*(French)*Zbl 0791.30019

The study of holomorphic dynamics near fixed points naturally leads to the following problem: Let $f$ be a function holomorphic on a neighbourhood of the origin with the power series $f\left(z\right)=a{z}^{n}+$ higher terms and $n>0$. Does there exists a conformal conjugation between $f$ and $z\mapsto a{z}^{n}$?

The present paper is an excellent survey on classical and recent results concerning this problem. First, the author recalls classical results dealing with the cases $n\ne 1$ and $n=1\ne \left|a\right|$. In the remaining case one usually writes $a=exp\left(2\pi t\right)$ with $t\in \mathbb{R}$. It is well-known, that $t\in \mathbb{Q}$ implies the answer to the question stated above is “no”. Hence we may assume $t\in \mathbb{R}\setminus \mathbb{Q}$. Then the above problem becomes the so-called “Zentrumproblem”. After recalling partially results due to Cremer, Siegel and Brjuno the author explains the final solution recently given by Yoccoz. Then he points out analogies to the question on linearization of circle diffeomorphisms and presents several theorems due to Yoccoz concerning the linearization of analytic self mappings of the circle.

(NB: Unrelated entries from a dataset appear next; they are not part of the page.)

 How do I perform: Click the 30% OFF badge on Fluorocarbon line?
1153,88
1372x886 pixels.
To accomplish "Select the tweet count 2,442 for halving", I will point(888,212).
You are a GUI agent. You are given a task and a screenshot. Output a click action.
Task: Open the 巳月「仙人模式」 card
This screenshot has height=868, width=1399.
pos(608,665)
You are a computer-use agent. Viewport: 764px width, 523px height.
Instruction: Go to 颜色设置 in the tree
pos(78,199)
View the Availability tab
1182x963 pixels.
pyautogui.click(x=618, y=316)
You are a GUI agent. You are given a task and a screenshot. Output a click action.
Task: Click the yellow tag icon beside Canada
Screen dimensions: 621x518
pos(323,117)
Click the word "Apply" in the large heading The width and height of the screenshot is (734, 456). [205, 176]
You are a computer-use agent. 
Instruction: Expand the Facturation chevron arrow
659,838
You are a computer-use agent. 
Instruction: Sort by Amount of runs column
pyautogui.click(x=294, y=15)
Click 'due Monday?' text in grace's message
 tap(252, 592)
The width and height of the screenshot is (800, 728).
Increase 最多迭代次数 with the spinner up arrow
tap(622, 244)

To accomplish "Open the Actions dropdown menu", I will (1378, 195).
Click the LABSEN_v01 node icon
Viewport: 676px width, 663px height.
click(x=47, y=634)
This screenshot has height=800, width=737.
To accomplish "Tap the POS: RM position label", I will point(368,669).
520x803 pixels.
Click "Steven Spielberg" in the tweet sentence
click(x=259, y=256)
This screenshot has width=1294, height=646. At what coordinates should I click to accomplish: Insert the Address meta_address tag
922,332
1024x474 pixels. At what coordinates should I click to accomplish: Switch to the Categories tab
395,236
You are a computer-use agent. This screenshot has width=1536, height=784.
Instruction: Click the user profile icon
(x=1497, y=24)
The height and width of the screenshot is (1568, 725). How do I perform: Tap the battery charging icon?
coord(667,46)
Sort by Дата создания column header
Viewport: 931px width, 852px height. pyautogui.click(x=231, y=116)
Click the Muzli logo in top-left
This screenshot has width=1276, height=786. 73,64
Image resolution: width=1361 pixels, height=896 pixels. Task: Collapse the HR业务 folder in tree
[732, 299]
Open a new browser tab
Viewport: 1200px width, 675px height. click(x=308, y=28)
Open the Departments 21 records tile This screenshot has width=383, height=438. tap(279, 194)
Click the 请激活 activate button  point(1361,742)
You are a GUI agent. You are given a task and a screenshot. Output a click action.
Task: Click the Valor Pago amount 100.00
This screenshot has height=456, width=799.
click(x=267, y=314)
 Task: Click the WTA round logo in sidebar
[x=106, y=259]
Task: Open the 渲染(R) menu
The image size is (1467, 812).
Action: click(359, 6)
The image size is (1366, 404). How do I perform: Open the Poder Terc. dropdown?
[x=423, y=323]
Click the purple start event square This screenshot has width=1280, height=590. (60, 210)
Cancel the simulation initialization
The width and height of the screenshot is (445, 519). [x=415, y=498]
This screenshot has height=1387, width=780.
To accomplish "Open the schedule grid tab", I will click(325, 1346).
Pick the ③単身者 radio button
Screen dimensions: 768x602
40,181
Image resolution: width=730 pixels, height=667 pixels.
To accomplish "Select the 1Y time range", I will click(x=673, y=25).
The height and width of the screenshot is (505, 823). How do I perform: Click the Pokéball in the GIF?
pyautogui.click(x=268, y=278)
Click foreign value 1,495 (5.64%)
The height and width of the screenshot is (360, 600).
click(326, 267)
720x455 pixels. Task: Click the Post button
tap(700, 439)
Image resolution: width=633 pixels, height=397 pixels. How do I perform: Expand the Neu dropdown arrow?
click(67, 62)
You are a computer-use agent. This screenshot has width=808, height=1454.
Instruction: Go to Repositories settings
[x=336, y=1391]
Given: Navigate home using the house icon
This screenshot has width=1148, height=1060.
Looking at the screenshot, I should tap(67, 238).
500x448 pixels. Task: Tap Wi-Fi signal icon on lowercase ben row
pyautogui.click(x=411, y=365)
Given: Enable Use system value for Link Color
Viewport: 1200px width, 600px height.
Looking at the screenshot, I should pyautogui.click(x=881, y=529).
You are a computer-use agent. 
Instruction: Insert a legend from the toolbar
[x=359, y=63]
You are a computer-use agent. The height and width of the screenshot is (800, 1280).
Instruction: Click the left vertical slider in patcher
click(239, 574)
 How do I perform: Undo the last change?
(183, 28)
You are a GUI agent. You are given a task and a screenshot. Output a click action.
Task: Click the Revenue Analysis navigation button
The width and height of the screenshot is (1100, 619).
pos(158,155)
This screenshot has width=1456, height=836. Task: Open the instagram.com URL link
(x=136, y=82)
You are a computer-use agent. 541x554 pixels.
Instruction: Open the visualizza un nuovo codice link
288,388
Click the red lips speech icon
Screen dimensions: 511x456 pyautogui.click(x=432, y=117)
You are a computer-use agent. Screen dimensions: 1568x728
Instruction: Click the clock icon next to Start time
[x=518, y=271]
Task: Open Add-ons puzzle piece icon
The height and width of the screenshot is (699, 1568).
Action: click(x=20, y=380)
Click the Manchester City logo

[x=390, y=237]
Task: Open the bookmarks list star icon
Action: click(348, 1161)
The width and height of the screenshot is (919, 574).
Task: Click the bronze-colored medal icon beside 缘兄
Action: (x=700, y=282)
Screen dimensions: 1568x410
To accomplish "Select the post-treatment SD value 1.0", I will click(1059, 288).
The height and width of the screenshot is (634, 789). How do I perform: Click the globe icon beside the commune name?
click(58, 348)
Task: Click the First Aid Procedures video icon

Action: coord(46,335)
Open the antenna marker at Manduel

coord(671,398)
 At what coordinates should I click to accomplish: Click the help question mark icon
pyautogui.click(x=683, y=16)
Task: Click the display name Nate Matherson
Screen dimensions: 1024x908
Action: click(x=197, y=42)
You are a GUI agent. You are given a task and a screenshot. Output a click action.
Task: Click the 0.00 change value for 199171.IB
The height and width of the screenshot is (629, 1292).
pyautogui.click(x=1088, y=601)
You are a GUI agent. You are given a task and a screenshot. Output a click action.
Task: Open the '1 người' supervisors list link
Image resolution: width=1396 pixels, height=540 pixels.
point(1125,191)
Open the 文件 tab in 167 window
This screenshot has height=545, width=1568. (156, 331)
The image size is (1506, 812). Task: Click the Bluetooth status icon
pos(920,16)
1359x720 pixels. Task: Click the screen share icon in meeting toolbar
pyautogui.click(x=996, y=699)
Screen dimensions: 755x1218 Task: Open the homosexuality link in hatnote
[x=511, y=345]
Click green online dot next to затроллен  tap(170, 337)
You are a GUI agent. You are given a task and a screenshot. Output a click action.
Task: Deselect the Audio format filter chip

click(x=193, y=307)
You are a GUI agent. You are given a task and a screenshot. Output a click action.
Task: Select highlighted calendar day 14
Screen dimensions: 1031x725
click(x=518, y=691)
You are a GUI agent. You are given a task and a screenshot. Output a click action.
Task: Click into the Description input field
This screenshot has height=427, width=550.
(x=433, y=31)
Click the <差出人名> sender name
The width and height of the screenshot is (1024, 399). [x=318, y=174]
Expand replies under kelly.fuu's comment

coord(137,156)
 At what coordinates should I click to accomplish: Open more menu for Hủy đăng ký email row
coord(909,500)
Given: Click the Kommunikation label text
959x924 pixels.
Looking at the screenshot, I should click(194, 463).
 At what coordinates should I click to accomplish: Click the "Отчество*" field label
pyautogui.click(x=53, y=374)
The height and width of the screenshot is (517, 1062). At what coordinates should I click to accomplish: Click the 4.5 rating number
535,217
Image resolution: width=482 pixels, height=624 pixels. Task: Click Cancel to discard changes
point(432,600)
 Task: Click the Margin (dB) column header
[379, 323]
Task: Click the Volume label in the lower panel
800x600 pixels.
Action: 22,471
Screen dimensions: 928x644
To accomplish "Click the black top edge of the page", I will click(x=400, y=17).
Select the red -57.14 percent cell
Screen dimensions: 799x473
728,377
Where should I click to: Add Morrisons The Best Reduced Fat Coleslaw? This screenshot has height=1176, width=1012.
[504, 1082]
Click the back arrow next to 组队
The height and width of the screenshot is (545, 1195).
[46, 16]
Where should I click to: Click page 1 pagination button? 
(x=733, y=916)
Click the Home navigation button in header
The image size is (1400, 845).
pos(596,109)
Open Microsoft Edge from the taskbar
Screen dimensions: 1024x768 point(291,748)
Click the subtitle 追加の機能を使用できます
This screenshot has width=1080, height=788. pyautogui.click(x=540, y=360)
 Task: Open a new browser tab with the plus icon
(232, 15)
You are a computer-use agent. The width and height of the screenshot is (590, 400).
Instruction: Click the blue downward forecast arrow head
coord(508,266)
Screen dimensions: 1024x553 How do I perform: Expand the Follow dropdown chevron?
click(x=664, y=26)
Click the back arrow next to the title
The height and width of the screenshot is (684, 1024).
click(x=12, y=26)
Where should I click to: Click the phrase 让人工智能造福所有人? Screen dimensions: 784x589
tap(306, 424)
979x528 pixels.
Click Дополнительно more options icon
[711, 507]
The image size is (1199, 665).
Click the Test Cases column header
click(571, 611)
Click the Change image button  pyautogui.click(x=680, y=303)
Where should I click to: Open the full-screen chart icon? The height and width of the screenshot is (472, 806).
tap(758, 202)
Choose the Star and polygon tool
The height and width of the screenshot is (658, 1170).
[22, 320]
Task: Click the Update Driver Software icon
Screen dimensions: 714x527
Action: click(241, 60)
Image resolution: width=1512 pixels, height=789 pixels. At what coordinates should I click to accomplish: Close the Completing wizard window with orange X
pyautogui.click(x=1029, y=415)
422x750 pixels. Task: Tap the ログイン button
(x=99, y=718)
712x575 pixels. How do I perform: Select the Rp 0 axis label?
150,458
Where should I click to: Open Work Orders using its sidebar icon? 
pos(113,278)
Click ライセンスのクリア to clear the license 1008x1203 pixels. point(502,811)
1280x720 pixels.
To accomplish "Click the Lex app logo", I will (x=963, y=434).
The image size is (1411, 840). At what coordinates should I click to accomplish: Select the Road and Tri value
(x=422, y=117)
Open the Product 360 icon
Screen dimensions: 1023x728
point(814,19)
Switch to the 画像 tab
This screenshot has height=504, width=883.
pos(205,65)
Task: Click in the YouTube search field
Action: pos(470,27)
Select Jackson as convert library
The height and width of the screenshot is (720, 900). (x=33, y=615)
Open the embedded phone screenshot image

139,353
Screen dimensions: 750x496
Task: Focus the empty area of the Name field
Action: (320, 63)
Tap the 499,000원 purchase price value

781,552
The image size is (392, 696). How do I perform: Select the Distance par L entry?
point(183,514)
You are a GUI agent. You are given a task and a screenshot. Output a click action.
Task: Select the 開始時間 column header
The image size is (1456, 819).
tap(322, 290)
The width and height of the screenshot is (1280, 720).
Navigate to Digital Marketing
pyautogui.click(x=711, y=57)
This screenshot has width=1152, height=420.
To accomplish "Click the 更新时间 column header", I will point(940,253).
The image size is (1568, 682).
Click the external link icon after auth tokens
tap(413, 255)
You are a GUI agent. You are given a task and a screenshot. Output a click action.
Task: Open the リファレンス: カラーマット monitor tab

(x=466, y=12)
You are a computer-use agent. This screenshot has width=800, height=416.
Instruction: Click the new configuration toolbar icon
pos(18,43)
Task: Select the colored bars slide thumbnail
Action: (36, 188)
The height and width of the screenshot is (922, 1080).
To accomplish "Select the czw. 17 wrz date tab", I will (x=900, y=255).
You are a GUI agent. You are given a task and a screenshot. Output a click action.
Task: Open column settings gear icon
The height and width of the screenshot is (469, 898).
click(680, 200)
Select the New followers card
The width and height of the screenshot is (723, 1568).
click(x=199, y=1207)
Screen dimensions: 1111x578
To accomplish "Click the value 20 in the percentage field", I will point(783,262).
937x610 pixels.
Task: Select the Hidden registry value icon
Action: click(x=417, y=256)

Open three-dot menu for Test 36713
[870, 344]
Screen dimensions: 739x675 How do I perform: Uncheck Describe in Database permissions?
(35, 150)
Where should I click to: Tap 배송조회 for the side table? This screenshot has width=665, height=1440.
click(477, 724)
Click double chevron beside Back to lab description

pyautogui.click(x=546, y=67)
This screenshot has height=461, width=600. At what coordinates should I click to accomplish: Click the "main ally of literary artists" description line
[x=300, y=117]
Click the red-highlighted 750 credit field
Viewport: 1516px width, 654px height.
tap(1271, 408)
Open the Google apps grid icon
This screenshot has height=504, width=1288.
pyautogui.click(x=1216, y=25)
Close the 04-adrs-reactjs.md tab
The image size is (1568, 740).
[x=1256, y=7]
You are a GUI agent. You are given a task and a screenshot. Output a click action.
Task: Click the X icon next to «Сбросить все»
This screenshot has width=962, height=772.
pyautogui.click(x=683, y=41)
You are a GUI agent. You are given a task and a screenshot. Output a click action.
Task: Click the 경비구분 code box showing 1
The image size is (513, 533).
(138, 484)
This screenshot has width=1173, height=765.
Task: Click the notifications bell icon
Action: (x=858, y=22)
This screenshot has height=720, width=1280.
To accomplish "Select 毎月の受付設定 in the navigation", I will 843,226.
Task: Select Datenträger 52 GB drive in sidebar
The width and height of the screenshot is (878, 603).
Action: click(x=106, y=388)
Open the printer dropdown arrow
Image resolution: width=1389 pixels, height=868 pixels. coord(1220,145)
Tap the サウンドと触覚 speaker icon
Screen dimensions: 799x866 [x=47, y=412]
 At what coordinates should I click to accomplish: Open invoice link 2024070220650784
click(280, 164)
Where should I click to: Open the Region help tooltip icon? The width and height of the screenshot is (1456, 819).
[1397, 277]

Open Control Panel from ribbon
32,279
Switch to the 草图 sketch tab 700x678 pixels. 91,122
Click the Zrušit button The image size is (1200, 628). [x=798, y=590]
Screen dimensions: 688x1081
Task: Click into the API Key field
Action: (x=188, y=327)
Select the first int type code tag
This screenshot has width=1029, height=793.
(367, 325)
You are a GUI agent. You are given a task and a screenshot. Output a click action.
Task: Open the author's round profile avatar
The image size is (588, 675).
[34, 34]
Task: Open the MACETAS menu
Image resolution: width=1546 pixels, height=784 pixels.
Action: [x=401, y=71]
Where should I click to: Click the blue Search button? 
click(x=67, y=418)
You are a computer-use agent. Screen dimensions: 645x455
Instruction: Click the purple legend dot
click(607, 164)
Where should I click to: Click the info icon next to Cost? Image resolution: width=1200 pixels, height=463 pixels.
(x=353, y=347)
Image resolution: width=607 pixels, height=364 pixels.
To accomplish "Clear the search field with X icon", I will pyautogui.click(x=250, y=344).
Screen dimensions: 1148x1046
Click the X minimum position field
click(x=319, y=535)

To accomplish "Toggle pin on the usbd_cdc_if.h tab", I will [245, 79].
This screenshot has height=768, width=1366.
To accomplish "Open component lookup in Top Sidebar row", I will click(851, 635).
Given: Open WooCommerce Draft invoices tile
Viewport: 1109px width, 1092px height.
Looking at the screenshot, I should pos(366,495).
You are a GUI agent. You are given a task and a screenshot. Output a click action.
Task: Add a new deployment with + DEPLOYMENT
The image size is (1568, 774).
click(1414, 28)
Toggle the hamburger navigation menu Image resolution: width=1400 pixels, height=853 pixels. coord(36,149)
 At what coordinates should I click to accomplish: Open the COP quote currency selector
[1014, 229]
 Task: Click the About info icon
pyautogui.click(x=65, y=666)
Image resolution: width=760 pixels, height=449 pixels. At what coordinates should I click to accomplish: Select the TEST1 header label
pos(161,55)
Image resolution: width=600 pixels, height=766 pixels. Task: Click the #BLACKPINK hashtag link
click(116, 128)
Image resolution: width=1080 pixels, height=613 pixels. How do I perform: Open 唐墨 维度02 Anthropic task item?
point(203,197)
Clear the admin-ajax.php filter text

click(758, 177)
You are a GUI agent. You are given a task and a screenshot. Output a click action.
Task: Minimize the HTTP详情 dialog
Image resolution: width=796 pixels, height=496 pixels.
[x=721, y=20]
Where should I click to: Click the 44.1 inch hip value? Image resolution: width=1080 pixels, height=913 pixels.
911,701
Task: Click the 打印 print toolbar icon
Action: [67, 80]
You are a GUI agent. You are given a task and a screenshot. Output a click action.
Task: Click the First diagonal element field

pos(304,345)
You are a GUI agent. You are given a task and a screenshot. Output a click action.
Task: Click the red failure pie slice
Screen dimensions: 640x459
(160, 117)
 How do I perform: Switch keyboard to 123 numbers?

Next, the author scetches Yoccoz’ solution of the “Zentrumproblem” who introduces a new geometric method in the problem of small divisors. At the end, he deals with the modifications of this approach neeeded for the problem concerning circle diffeomorphisms and other applications. Especially, he establishes his results on the existence of periodic points accumulating at the origin.